The vacuum hot-press sintering method combined with hybrid particle reinforcement design represents an innovative approach to developing aluminum matrix composites. This study details the design and development of a new vacuum hot-press sintering device for aluminum matrix composites. The 6061Al hybrid reinforced with varying TiC+B₄C content (0, 10, 20, and 30 wt%) was systematically investigated utilizing wet mixing followed by vacuum hot-press sintering at 580 °C and 30 MPa, and a novel hybrid reinforcement model was developed. Results indicate that owing to the doping of B₄C, diffusion of B and C was observed in the (TiC+B₄C)/6061Al composites. The distribution characteristics of the Mg₂Si phase were changed significantly, and C in B₄C reacted with Si in 6061Al to form SiC in situ. The doping effect of B₄C intensified with increasing particle content.
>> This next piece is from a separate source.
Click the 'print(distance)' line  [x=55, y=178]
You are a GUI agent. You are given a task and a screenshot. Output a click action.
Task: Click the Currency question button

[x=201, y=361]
As the TiC+B₄C content increased, the refinement effect on the grain size of 6061Al enhanced, and the improvement in hardness and strength of the (TiC+B₄C)/6061Al composites strengthened. The grain size refinement and the hardness increase of the materials with 30 wt% TiC+B₄C content were close to 22 % and 102 %, respectively. The strength of the materials with different contents of TiC+B₄C were 165 ± 2 MPa, 199 ± 3 MPa, 212 ± 5 MPa, and 230 ± 3 MPa, respectively. Unlike the fracture mode observed in unreinforced 6061Al, the fracture mode of the (TiC+B₄C)/6061Al composites was a hybrid fracture mode of ductile fracture of the 6061Al matrix and cleavage fracture of the particles, and the proportion of cleavage fractures increased gradually with the increasing TiC+B₄C content. This study can shed light on designing new aluminum matrix composites.